» The data:
========================================
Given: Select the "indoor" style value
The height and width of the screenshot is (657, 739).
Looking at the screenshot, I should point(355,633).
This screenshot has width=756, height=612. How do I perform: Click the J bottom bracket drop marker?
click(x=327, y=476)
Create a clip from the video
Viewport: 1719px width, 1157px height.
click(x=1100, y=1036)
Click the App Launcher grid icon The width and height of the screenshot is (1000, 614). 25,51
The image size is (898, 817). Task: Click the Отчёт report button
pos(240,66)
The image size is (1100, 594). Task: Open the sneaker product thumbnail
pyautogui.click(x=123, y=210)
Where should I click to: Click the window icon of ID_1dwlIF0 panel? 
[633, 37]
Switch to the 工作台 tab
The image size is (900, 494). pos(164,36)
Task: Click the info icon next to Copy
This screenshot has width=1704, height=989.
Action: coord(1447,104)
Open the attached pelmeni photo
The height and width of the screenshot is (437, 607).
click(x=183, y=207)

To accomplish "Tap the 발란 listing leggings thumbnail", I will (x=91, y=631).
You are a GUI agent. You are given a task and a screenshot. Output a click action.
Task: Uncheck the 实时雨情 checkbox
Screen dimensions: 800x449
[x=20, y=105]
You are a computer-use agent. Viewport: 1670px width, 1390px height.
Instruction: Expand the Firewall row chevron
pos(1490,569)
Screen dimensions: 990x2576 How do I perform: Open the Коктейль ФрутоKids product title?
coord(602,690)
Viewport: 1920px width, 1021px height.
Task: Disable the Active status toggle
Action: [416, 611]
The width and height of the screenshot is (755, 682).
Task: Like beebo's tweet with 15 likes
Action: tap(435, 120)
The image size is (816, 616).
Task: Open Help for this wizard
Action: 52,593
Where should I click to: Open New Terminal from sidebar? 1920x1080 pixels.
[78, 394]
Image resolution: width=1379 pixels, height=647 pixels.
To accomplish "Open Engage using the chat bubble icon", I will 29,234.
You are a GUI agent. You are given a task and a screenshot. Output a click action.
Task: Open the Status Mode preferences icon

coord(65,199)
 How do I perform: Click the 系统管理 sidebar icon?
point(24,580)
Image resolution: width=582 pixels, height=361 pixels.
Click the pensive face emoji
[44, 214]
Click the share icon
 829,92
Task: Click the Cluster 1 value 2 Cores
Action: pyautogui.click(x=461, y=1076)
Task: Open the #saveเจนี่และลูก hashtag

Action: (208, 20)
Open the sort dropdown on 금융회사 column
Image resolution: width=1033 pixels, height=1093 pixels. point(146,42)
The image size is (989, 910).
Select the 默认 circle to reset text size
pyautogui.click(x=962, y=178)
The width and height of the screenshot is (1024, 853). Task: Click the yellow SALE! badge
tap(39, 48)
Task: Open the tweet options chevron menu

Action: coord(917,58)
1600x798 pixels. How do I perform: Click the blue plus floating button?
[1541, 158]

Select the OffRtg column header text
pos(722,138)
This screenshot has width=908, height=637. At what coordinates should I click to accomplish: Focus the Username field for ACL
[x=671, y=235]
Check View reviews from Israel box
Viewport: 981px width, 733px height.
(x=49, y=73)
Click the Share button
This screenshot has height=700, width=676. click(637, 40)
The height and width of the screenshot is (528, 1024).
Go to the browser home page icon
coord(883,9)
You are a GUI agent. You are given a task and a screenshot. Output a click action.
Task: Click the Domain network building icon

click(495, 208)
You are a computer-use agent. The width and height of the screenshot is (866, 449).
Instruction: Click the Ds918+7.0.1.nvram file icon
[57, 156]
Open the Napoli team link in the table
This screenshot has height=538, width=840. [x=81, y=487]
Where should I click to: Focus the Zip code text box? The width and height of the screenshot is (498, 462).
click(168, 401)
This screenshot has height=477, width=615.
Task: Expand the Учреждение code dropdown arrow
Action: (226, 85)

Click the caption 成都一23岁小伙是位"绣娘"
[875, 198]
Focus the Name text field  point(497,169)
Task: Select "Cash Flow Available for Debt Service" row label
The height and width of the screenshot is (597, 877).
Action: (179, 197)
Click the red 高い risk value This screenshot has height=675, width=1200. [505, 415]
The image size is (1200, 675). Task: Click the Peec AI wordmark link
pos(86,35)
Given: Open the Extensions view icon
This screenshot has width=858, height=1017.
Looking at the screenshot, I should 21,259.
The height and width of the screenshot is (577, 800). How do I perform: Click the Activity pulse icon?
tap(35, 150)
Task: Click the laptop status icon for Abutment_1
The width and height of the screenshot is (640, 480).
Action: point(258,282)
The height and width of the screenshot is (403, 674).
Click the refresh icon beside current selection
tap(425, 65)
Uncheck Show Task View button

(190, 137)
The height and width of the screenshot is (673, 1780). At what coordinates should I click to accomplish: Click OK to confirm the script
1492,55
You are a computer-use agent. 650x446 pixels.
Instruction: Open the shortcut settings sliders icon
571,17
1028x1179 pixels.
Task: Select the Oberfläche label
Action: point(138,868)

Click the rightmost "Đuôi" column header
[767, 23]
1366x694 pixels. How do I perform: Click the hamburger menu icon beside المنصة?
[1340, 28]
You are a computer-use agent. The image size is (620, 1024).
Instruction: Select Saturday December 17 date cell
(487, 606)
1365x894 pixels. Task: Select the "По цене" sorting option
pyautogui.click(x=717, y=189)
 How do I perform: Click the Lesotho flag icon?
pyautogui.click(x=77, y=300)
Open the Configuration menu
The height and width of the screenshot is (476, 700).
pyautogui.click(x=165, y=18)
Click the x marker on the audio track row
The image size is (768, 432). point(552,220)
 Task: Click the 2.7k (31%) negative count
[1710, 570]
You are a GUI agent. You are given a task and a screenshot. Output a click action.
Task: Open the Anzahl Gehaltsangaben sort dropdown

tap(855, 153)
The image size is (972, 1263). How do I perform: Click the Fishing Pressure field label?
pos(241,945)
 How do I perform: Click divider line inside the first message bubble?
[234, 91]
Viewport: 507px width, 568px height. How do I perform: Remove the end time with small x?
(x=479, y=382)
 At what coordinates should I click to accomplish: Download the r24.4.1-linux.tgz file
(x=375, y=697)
========================================
» Prompt: Reproduce each record above exactly, keeping every word as it stands.

» Answer for this exercise:
Given: Select the "indoor" style value
The height and width of the screenshot is (657, 739).
Looking at the screenshot, I should point(355,633).
This screenshot has width=756, height=612. How do I perform: Click the J bottom bracket drop marker?
click(x=327, y=476)
Create a clip from the video
Viewport: 1719px width, 1157px height.
click(x=1100, y=1036)
Click the App Launcher grid icon The width and height of the screenshot is (1000, 614). 25,51
The image size is (898, 817). Task: Click the Отчёт report button
pos(240,66)
The image size is (1100, 594). Task: Open the sneaker product thumbnail
pyautogui.click(x=123, y=210)
Where should I click to: Click the window icon of ID_1dwlIF0 panel? 
[633, 37]
Switch to the 工作台 tab
The image size is (900, 494). pos(164,36)
Task: Click the info icon next to Copy
This screenshot has width=1704, height=989.
Action: coord(1447,104)
Open the attached pelmeni photo
The height and width of the screenshot is (437, 607).
click(x=183, y=207)

To accomplish "Tap the 발란 listing leggings thumbnail", I will (x=91, y=631).
You are a GUI agent. You are given a task and a screenshot. Output a click action.
Task: Uncheck the 实时雨情 checkbox
Screen dimensions: 800x449
[x=20, y=105]
You are a computer-use agent. Viewport: 1670px width, 1390px height.
Instruction: Expand the Firewall row chevron
pos(1490,569)
Screen dimensions: 990x2576 How do I perform: Open the Коктейль ФрутоKids product title?
coord(602,690)
Viewport: 1920px width, 1021px height.
Task: Disable the Active status toggle
Action: [416, 611]
The width and height of the screenshot is (755, 682).
Task: Like beebo's tweet with 15 likes
Action: tap(435, 120)
The image size is (816, 616).
Task: Open Help for this wizard
Action: 52,593
Where should I click to: Open New Terminal from sidebar? 1920x1080 pixels.
[78, 394]
Image resolution: width=1379 pixels, height=647 pixels.
To accomplish "Open Engage using the chat bubble icon", I will 29,234.
You are a GUI agent. You are given a task and a screenshot. Output a click action.
Task: Open the Status Mode preferences icon

coord(65,199)
 How do I perform: Click the 系统管理 sidebar icon?
point(24,580)
Image resolution: width=582 pixels, height=361 pixels.
Click the pensive face emoji
[44, 214]
Click the share icon
 829,92
Task: Click the Cluster 1 value 2 Cores
Action: pyautogui.click(x=461, y=1076)
Task: Open the #saveเจนี่และลูก hashtag

Action: (208, 20)
Open the sort dropdown on 금융회사 column
Image resolution: width=1033 pixels, height=1093 pixels. point(146,42)
The image size is (989, 910).
Select the 默认 circle to reset text size
pyautogui.click(x=962, y=178)
The width and height of the screenshot is (1024, 853). Task: Click the yellow SALE! badge
tap(39, 48)
Task: Open the tweet options chevron menu

Action: coord(917,58)
1600x798 pixels. How do I perform: Click the blue plus floating button?
[1541, 158]

Select the OffRtg column header text
pos(722,138)
This screenshot has width=908, height=637. At what coordinates should I click to accomplish: Focus the Username field for ACL
[x=671, y=235]
Check View reviews from Israel box
Viewport: 981px width, 733px height.
(x=49, y=73)
Click the Share button
This screenshot has height=700, width=676. click(637, 40)
The height and width of the screenshot is (528, 1024).
Go to the browser home page icon
coord(883,9)
You are a GUI agent. You are given a task and a screenshot. Output a click action.
Task: Click the Domain network building icon

click(495, 208)
You are a computer-use agent. The width and height of the screenshot is (866, 449).
Instruction: Click the Ds918+7.0.1.nvram file icon
[57, 156]
Open the Napoli team link in the table
This screenshot has height=538, width=840. [x=81, y=487]
Where should I click to: Focus the Zip code text box? The width and height of the screenshot is (498, 462).
click(168, 401)
This screenshot has height=477, width=615.
Task: Expand the Учреждение code dropdown arrow
Action: (226, 85)

Click the caption 成都一23岁小伙是位"绣娘"
[875, 198]
Focus the Name text field  point(497,169)
Task: Select "Cash Flow Available for Debt Service" row label
The height and width of the screenshot is (597, 877).
Action: (179, 197)
Click the red 高い risk value This screenshot has height=675, width=1200. [505, 415]
The image size is (1200, 675). Task: Click the Peec AI wordmark link
pos(86,35)
Given: Open the Extensions view icon
This screenshot has width=858, height=1017.
Looking at the screenshot, I should 21,259.
The height and width of the screenshot is (577, 800). How do I perform: Click the Activity pulse icon?
tap(35, 150)
Task: Click the laptop status icon for Abutment_1
The width and height of the screenshot is (640, 480).
Action: point(258,282)
The height and width of the screenshot is (403, 674).
Click the refresh icon beside current selection
tap(425, 65)
Uncheck Show Task View button

(190, 137)
The height and width of the screenshot is (673, 1780). At what coordinates should I click to accomplish: Click OK to confirm the script
1492,55
You are a computer-use agent. 650x446 pixels.
Instruction: Open the shortcut settings sliders icon
571,17
1028x1179 pixels.
Task: Select the Oberfläche label
Action: point(138,868)

Click the rightmost "Đuôi" column header
[767, 23]
1366x694 pixels. How do I perform: Click the hamburger menu icon beside المنصة?
[1340, 28]
You are a computer-use agent. The image size is (620, 1024).
Instruction: Select Saturday December 17 date cell
(487, 606)
1365x894 pixels. Task: Select the "По цене" sorting option
pyautogui.click(x=717, y=189)
 How do I perform: Click the Lesotho flag icon?
pyautogui.click(x=77, y=300)
Open the Configuration menu
The height and width of the screenshot is (476, 700).
pyautogui.click(x=165, y=18)
Click the x marker on the audio track row
The image size is (768, 432). point(552,220)
 Task: Click the 2.7k (31%) negative count
[1710, 570]
You are a GUI agent. You are given a task and a screenshot. Output a click action.
Task: Open the Anzahl Gehaltsangaben sort dropdown

tap(855, 153)
The image size is (972, 1263). How do I perform: Click the Fishing Pressure field label?
pos(241,945)
 How do I perform: Click divider line inside the first message bubble?
[234, 91]
Viewport: 507px width, 568px height. How do I perform: Remove the end time with small x?
(x=479, y=382)
 At what coordinates should I click to accomplish: Download the r24.4.1-linux.tgz file
(x=375, y=697)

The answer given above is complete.